Agile teams understand the criticality of getting requirements right and their constant evolution over the development life-cycle. Prioritizing these requirements for each sprint can be a daunting task, especially for large, complex projects. Enter AI.
Let’s consider the first use case: continuous requirements gathering. Imagine a situation where stakeholders express their needs via various mediums - emails, chat messages, voice notes, or even hand-written notes. Organizing and making sense of this scattered information is a mammoth task. But with the help of AI, specifically GPT-4’s powerful language understanding and generation capabilities, we can automate this process.
GPT-4 can parse unstructured data from diverse inputs, understanding and categorizing requirements expressed in various forms. It can decipher the context, associate it with the corresponding functional area, and even convert the requirements into a structured format for the development team to act upon.
Our second use case focuses on prioritizing these requirements.
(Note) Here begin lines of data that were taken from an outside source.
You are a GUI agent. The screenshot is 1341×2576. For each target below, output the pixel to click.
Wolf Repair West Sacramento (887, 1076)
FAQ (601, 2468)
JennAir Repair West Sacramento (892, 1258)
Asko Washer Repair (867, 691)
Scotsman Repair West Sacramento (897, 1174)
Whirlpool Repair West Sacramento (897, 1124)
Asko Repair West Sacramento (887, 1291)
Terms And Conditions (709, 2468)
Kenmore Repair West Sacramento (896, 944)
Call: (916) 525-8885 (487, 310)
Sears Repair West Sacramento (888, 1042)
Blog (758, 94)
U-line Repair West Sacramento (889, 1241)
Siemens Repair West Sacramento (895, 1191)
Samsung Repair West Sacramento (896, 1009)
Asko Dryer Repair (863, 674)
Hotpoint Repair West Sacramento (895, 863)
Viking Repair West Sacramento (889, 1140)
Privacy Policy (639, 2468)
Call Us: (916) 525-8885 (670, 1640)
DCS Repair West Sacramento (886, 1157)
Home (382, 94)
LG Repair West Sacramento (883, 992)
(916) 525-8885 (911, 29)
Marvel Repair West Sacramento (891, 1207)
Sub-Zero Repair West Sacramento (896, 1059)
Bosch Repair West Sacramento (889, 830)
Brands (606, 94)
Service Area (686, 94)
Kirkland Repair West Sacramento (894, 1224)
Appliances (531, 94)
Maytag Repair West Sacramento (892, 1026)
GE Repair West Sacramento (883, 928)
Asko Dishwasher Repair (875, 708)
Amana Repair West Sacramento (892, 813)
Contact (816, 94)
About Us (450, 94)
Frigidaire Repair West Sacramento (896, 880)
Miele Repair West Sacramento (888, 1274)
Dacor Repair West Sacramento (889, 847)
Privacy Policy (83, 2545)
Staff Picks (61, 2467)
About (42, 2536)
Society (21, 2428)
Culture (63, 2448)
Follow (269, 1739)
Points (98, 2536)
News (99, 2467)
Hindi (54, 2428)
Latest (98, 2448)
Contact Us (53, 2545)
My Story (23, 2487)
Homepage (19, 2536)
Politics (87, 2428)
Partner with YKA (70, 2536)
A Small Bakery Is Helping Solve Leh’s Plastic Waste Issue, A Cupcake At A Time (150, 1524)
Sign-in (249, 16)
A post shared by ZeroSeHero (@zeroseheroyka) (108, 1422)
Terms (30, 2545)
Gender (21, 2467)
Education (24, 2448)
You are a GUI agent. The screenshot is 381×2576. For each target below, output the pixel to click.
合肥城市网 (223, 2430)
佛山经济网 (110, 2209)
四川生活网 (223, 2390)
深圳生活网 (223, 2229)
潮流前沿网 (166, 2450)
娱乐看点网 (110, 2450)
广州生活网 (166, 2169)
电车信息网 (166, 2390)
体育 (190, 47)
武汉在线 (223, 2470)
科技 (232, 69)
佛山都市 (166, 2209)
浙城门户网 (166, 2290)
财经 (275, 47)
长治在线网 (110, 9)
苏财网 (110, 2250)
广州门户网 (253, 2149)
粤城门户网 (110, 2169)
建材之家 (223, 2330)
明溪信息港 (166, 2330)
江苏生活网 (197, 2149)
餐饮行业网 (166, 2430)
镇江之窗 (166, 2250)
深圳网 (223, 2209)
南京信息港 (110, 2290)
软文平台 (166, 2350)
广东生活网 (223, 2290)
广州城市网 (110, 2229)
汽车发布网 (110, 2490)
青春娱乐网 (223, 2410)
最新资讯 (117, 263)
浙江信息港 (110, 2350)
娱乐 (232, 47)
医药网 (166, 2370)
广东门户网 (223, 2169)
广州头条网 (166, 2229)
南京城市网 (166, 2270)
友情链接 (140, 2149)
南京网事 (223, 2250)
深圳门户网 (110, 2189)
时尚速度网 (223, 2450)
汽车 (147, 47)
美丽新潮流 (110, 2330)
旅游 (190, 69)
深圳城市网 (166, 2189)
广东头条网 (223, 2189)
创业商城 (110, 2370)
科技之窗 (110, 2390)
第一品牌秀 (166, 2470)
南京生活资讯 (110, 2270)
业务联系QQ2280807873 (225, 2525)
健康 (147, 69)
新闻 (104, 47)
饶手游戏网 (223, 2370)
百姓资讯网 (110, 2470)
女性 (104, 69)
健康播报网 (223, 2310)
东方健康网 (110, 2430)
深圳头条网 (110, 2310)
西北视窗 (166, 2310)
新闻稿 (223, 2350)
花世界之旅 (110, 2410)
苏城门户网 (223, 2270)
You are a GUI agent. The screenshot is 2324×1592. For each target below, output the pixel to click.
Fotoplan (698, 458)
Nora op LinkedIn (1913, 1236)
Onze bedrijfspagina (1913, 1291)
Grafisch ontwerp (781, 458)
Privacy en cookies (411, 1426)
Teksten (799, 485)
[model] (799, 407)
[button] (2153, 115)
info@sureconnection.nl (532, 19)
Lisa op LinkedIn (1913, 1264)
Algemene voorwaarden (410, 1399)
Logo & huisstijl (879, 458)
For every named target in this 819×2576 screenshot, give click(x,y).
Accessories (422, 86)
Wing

This is where GPT-4’s ability to handle nuanced instructions shines. Developers can feed the model a list of requirements along with constraints such as time, resource availability, and strategic business goals. GPT-4 can then output a prioritized list of requirements, balancing the various factors. It can even provide reasoning behind the prioritization, offering insights into potential trade-offs and consequences of prioritizing one requirement over another.
Both of these use cases not only improve efficiency but also ensure a more objective and data-driven approach to requirements gathering and prioritization. However, AI is not a silver bullet, and the results should still undergo human review for validation. But the time saved and the objectivity added make AI a powerful tool in this stage of the Agile SDLC.